Speaker Series: Professor Tim Bartley, Rules Without Rights

Professor Tim Bartley presented on his research into corporate social responsibility initiatives. Full detail of his findings are found in his recent publication, Rules Without Rights: Land, Labor, and Private Authority in the Global Economy.

This past Friday, IAS Speaker Series welcomed Professor Tim Bartley from Washington University in St. Louis’s Department of Sociology to discuss his research on the effectiveness and failure of Corporate-Social Responsibility (CSR) initiatives. This is examined particularly as they pertain to global transactions between the Global North and Global South through transnational private regulation. CSR standards have typically been enforced by attempts to push through supply chains, like in the well-known cases of Apple and Nike. Shaming campaigns, conscious consumers, socially responsible investment, and government procurement have all been means to the end of enacting CSR standards in this way, with the received assurance by private companies themselves.  

However, events like the 2013 Savar building collapse in Bangladesh (death toll of 1,134), which was audited by several major companies, and the Ali Enterprises Pakistani factory fires of 2012 (nearly 300 dead), which was affiliated with Social Accountability International, bring into question the actual effectiveness of global CSR initiatives. Professor Bartley argues that much of the research, theory, and policy around these issues have been formed from “10,000 feet up” above reality. Such policies operate under the presumption that sites of private enterprise in poor and middle-income countries are “empty spaces,” failing to take into account local social and economic systems. Current CSR standards are created without full regard for customs and processes in the areas that they are supposed to serve. Professor Bartley argues that CSR must be regarded as intersections of capital flow, transnational fields, and domestic governance in order to be effectively enacted for positive change. 

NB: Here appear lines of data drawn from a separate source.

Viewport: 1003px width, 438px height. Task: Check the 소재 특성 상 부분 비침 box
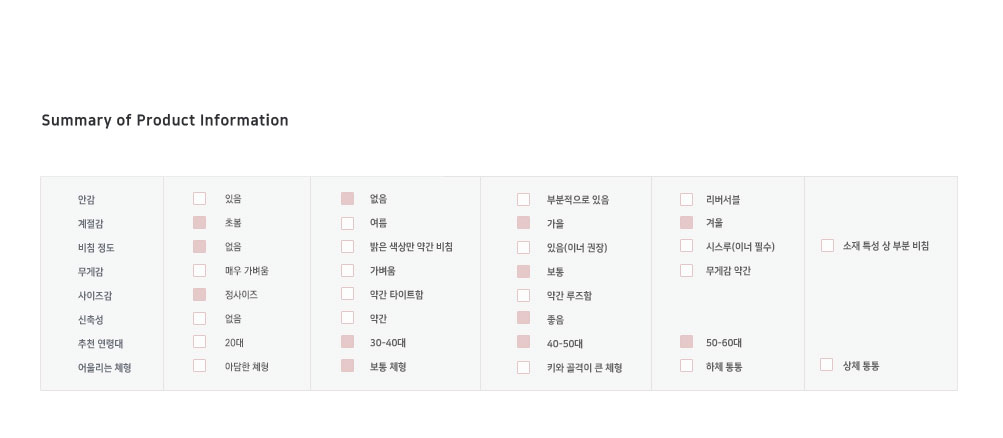[827, 246]
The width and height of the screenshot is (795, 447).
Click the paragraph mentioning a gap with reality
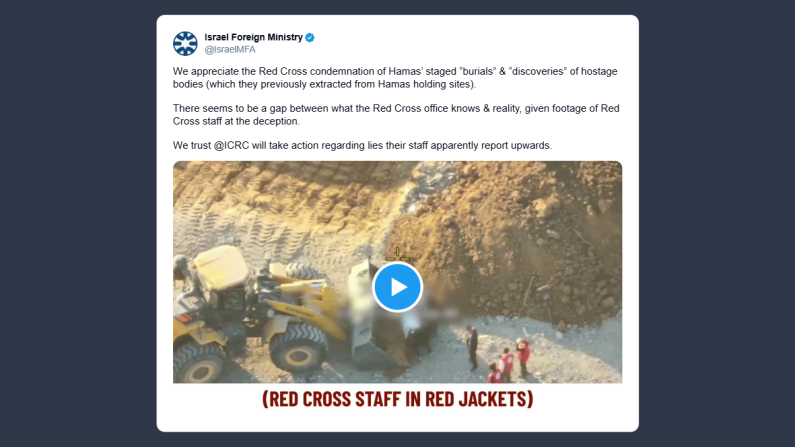396,115
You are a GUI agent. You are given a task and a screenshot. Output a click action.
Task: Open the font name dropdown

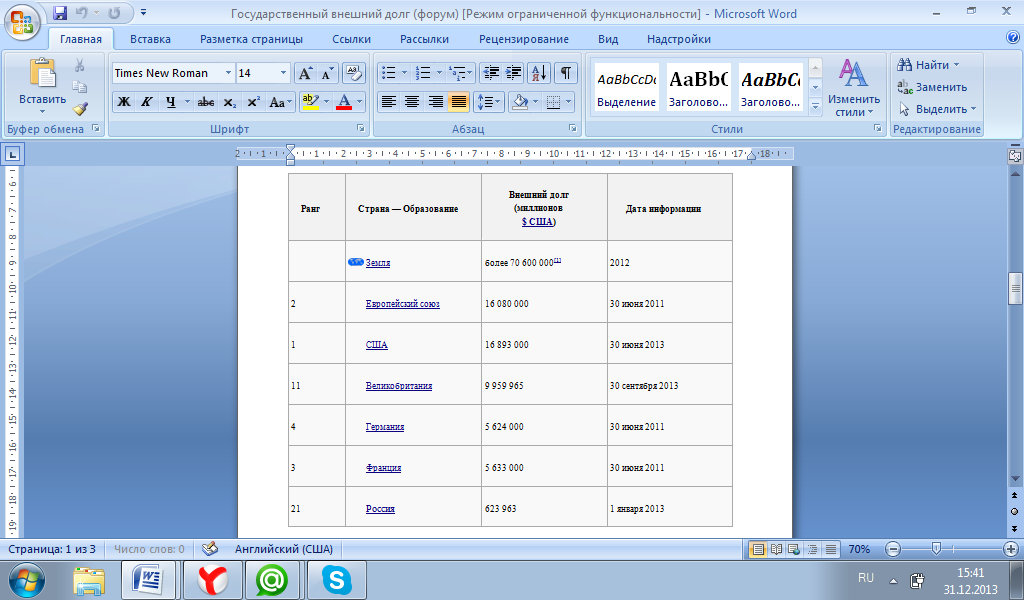point(228,73)
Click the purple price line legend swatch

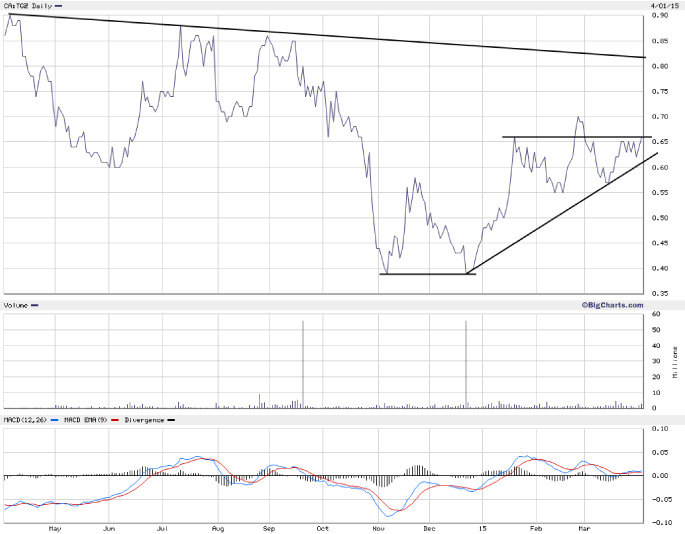coord(58,6)
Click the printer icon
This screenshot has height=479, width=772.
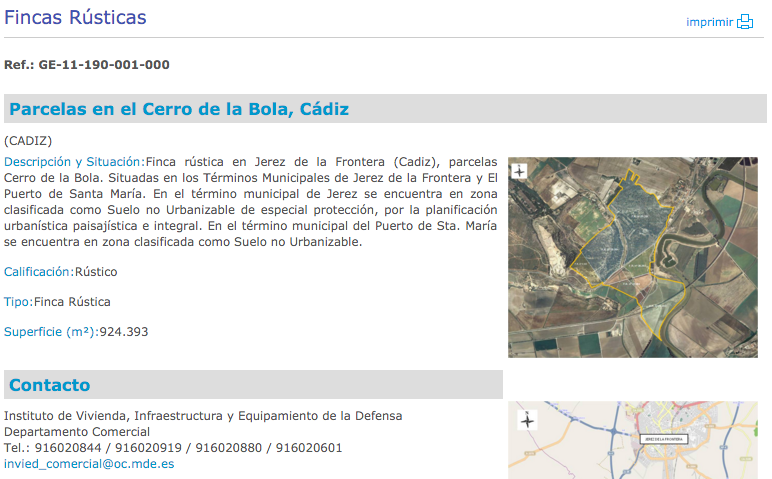click(x=745, y=22)
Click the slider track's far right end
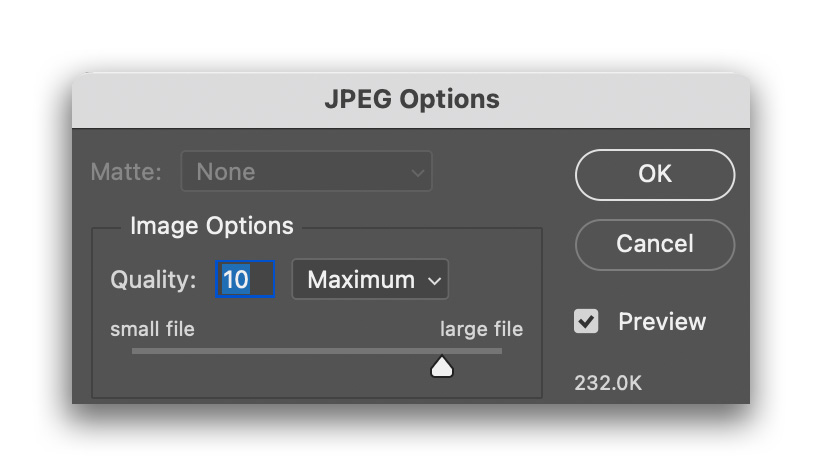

Professor Bartley looks critically on such standards to question their effectiveness. If the initiatives did what they are intended to do, why would the 2013 Savar building collapse and similar disasters, supposedly managed by CSR organizations, happen in the first place? Focusing on the fair labor and sustainable forestry industries in China and Indonesia, Professor Bartley examines the systems and structures which influence successful corporate-social responsibility, and what can be done to make them better. You can delve into further detail with a copy of his book, Rules Without Rights: Land, Labor, and Private Authority in the Global Economy.